EXHIBIT 10.17
CONSULTING AGREEMENT
THIS CONSULTING AGREEMENT (this "Agreement") is made and entered into
effective as of the 1st day of April, 1998 between WORK International
Corporation, a Texas corporation (the "Company"), and the Bollard Group, LLC
(the "Consultant").
W I T N E S S E T H:
WHEREAS, the Company desires to engage the Consultant and the Consultant
desires to perform consulting services for the Company.
NOW, THEREFORE, for and in consideration of the mutual promises, covenants
and obligations contained herein, and other good and valuable consideration, the
receipt and sufficiency of which is hereby acknowledged, the Company and the
Consultant hereby agree as follows:
1. CERTAIN DEFINITIONS. As used in this Agreement, the following terms have
the meanings prescribed below:
AFFILIATE when used to indicate a relationship with any person, means: (i)
any corporation or organization of which such person is an officer, director or
partner or is directly or indirectly the beneficial owner of at least 10% of the
outstanding shares of any class of equity securities or financial interest
therein; (ii) any trust or other estate in which such person has a beneficial
interest or as to which such person serves as trustee or in any similar
fiduciary capacity; or (iii) any person that directly, or indirectly through one
or more intermediaries, controls, or is controlled by, or is under common
control with, or is acting as agent on behalf of, or as an officer or director
of, such person. As used in the definition of Affiliate, the term "control"
(including the terms "controlling," "controlled by" or "under common control
with") means the possession, direct or indirect, of the power to direct, cause
the direction of or influence the management and policies of a person, whether
through the ownership of voting securities, by contract, through the holding of
a position as a director or officer of such person, or otherwise.

**Data**

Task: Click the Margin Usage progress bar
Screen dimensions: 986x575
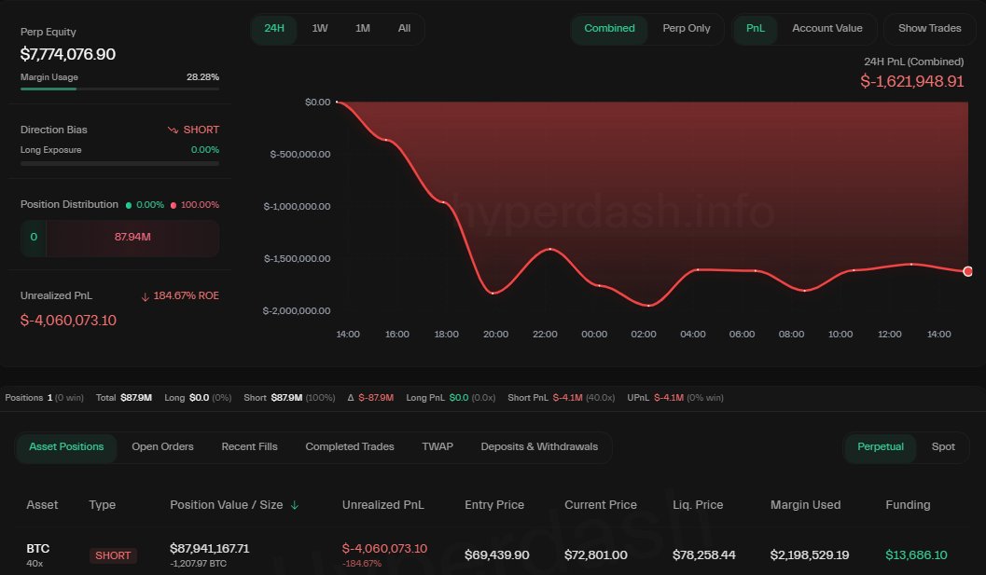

--

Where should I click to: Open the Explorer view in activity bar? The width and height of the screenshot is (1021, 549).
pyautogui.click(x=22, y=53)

---

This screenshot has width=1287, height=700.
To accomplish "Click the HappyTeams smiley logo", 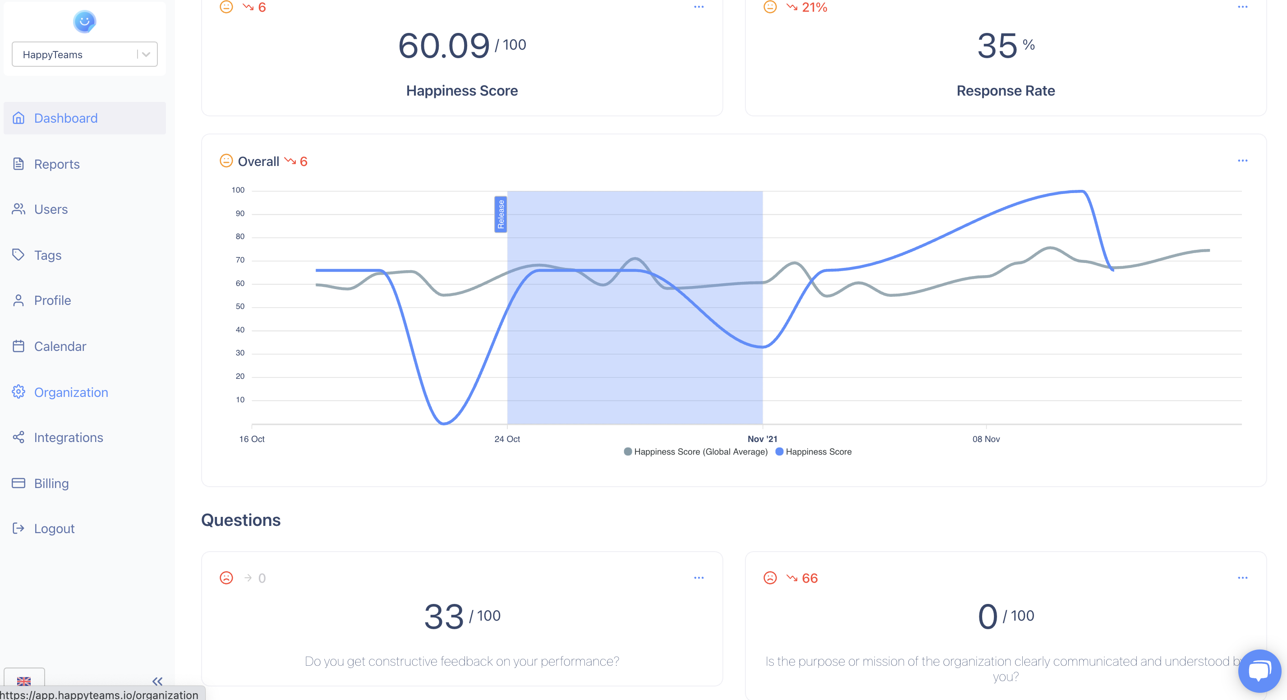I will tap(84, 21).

**Requirements**
Update the consulting agreement starting at "W I T N E S" and ending at "person, means: (i)", replacing every "Consultant" with "Advisor".

**Complete output**
W I T N E S S E T H:
WHEREAS, the Company desires to engage the Advisor and the Advisor
desires to perform consulting services for the Company.
NOW, THEREFORE, for and in consideration of the mutual promises, covenants
and obligations contained herein, and other good and valuable consideration, the
receipt and sufficiency of which is hereby acknowledged, the Company and the
Advisor hereby agree as follows:
1. CERTAIN DEFINITIONS. As used in this Agreement, the following terms have
the meanings prescribed below:
AFFILIATE when used to indicate a relationship with any person, means: (i)